Lesser evilism is no way to stop advance of the Front National

Submitted by Matthew on 26 March, 2014 - 10:59

The first round of the French municipal election has seen a strong showing for the far-right Front National, with turnout falling to an historic low of 38.72%.

The election is being seen as a blow to President Francois Hollande. His Socialist Party is set to receive 43% nationwide, against 48% for the centre-right UMP opposition.

Exit polls suggest that the FN has received 5-7%, an alarming level of support given that it was represented in fewer than 600 of the 36,000 municipalities in play.

The fascists had their strongest showing in the socialist stronghold of Henin-Beaumont in northern France, where FN candidate Steeve Briois unseated the left incumbent, winning in the first round with 50.26% of the vote.

The town’s constituency gained widespread attention in 2012, when Front de Gauche’s Jean-Luc Mélenchon stood against FN leader Marine Le Pen, in what was seen as a battle over working-class voters in an area hard-hit by deindustrialisation and unemployment.

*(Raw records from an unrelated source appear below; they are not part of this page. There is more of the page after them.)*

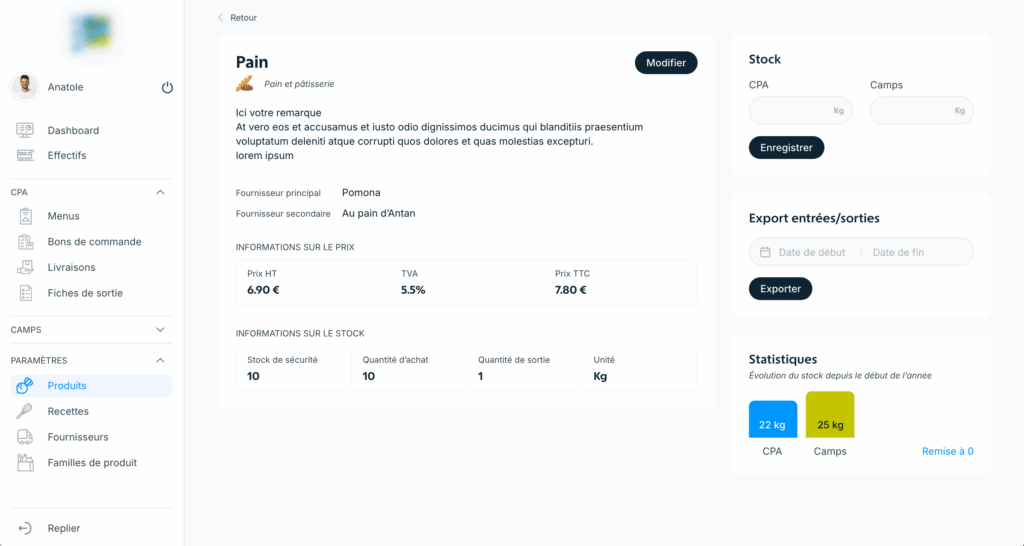Select Produits in the sidebar
Screen dimensions: 1024x546
[67, 386]
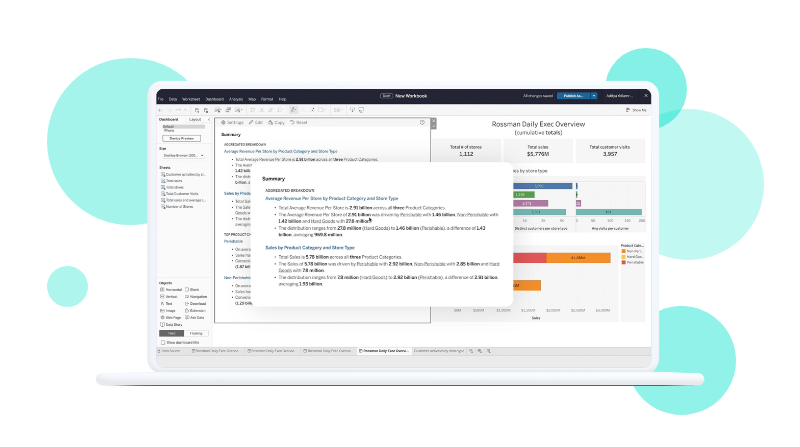Switch to Tiled layout mode
Viewport: 800px width, 447px height.
click(x=169, y=333)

Briois is the FN’s first mayor in 17 years, and the party is also in contention for mayoral seats in four other towns, and boasts 472 councillors already.

In 15 cities, FN candidates head the list going into the second round on Sunday 30 March. The French Socialist Party’s President in the National Assembly, Claude Bartolone, is calling for tactical voting to keep out the far-right.

Bartolone has not ruled out the idea that Socialist candidates may withdraw in order to let the centre-right UMP win in areas where the latter is stronger, saying: “If this is the solution, it must be done.”

This general approach was echoed by Communist Party politician André Chassaigne who said: “For the second round, the priority is to bar the way to the rise of the right and the National Front.”

The rise of the far-right is alarming but this sort of lesser-evilism is not the answer. It parallels the call from some sections of the left to back Jacques Chirac against Jean-Marie Le Pen in the second round of the 2002 presidential election.

We argued at the time that the central task of Marxists in the labour movement was to develop the political independence of the working-class from all factions of the capitalist class, and to encourage it to rely on its own strength and efforts. In doing this, as Trotsky put it: “All methods are good which raise the class-consciousness of the workers, their trust in their own forces, their readiness for self-sacrifice in the struggle”.

The logic of tactical voting is to stand aside or endorse a vote for the right-wing bourgeois politicians of the UMP, who are partly responsible for the social conditions in which the far-right is thriving. This serves to abnegate the left’s own politics and independence, and cuts against the tasks of breaking workers away from fascism.

This is a high price to pay for temporary electoral victories against the far-right, which do nothing to cut the roots of fascism and may have the effect of further boosting the UMP.